• [Задания]:
(1) Продублируете из отрывка воспоминаний об Эдике всё от слов «Вот наша старшая» и вниз до слов «встречаться не хочу!»?
(2) Ответьте по отрывку воспоминаний об Эдике:
(а) На сколько лет Эдик был старше рассказчика?
(б) Кто, по словам отрывка, сходил по Эдику с ума?
(в) Чем щёлкал человек, проходивший мимо сидевших с ребятами?
(3) Как могли бы продолжиться воспоминания об Эдике после последней приведённой реплики? Допишите продолжение.

• [Исходный отрывок]:
• • • • • • •
Потом ребята его окружили. Стоят все высокие, а он маленький среди них. Очень симпатичный, только надо было еще вверх его немного вытянуть тогда бы вообще красавцем стал!

И все же я не сказала бы, что он произвел на меня какое-то ошеломляющее впечатление. Футболисты и по тем временам много денег зарабатывали, а мне это казалось предосудительным, что ли. Раз много зарабатывают, значит, могут много тратить, а значит испорченные.

Вот наша старшая пионервожатая по нему с ума сходила. Видит мой скептический взгляд, спрашивает:

 Что ты, не восхищаешься?

 Дай мне даже тысячу рублей, но все равно с ним встречаться не хочу!

А Эдик был на четыре года старше меня. Пообщаться нам тогда не удалось, но я и не стремилась. Его окружали друзья. Да из него слова не вытянешь! Вот одевался всегда со вкусом. Но мне было на это наплевать. Сначала закончить школу, потом институт, далее аспирантуру, и только после этого уже замуж. А ты что со мной сделал, Эдик? Вот именно, да, с последнего пункта начал! Все ему шуточки

В общем, ему подали кофе, он его выпил и вышел. Я села с ребятами, отвлеклась, и вдруг некто проходит мимо нас с зажигалкой и щелкает ею. А тогда это такая редкость была! Я спрашиваю окружающих:

 Это что еще такое?
• • • • • • •
• [Имеющиеся данные]:
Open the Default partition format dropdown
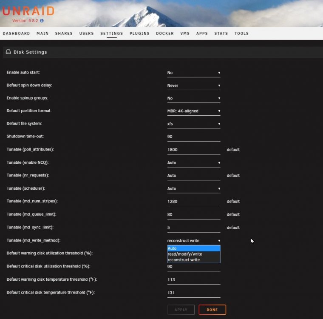Image resolution: width=323 pixels, height=319 pixels. [194, 111]
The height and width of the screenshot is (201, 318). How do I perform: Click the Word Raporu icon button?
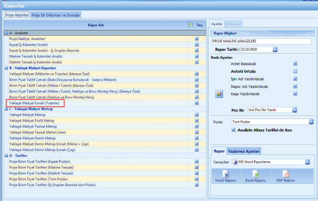(226, 176)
• • • • • • •
• [Ответы]:
(1)
Вот наша старшая пионервожатая по нему с ума сходила. Видит мой скептический взгляд, спрашивает:

 Что ты, не восхищаешься?

 Дай мне даже тысячу рублей, но все равно с ним встречаться не хочу!

(2)
(а) На четыре года.
(б) Старшая пионервожатая.
(в) Зажигалкой.

(3)
Миша, один из наших ребят, отвечает:

 Мне кажется, это твой поклонник!

 Миша, ты что, с ума сошел?!

 Да я все вижу,  отмахнулся он.  Зачем тебя директор звал, как ты думаешь?

 Брось, я тебя умоляю. Метр с кепкой, куда он мне!

Вот вспоминаю все это, а Эдик слушает внимательно, но на лице у него ирония. Он не обижается, на всех смотрит снизу и делает свои мудрые выводы! Я ему говорю как-то:

 Ты хоть меня спросил, люблю я тебя или нет, когда женился?

Он мне:

 А зачем? Достаточно того, что я тебя люблю!

Представляете, какой! Спрашиваю:

 Ты помнишь ту зажигалочку, которой щелкал тогда?

Он в том же духе:

 А зачем помнить, когда ты помнишь?

Вот так и живем! Шестьдесят лет скоро будет!

Меня тогда Миша провожал, он в соседнем подъезде жил. Мама встречает:

 Элла, давай быстро поднимайся, уже поздно!

Меня все Эллой называли. А гуляли мы где-то до трех ночи. И вдруг Миша достает записку, которую просили мне отдать. И читает: «Я Вас жду завтра в 11 часов на остановке трамвая».

Я возмутилась, записку эту порвала Нет, Эдик, не вклеила я ее в записную книжку, что ты рассказываешь? Порвала и пошла домой. Спать легла, сон хороший утром был. Тут мама заходит:

 Элла! Тебя какой-то парень спрашивает!

 Какой парень?

 Да какой-то Постучался, спросил: «Здесь Стелла Оганян живет?»  «Здесь».  «Вот для нее записка. Она должна в 11 подойти вот на эту трамвайную остановку». Я ему говорю: «Постараюсь!»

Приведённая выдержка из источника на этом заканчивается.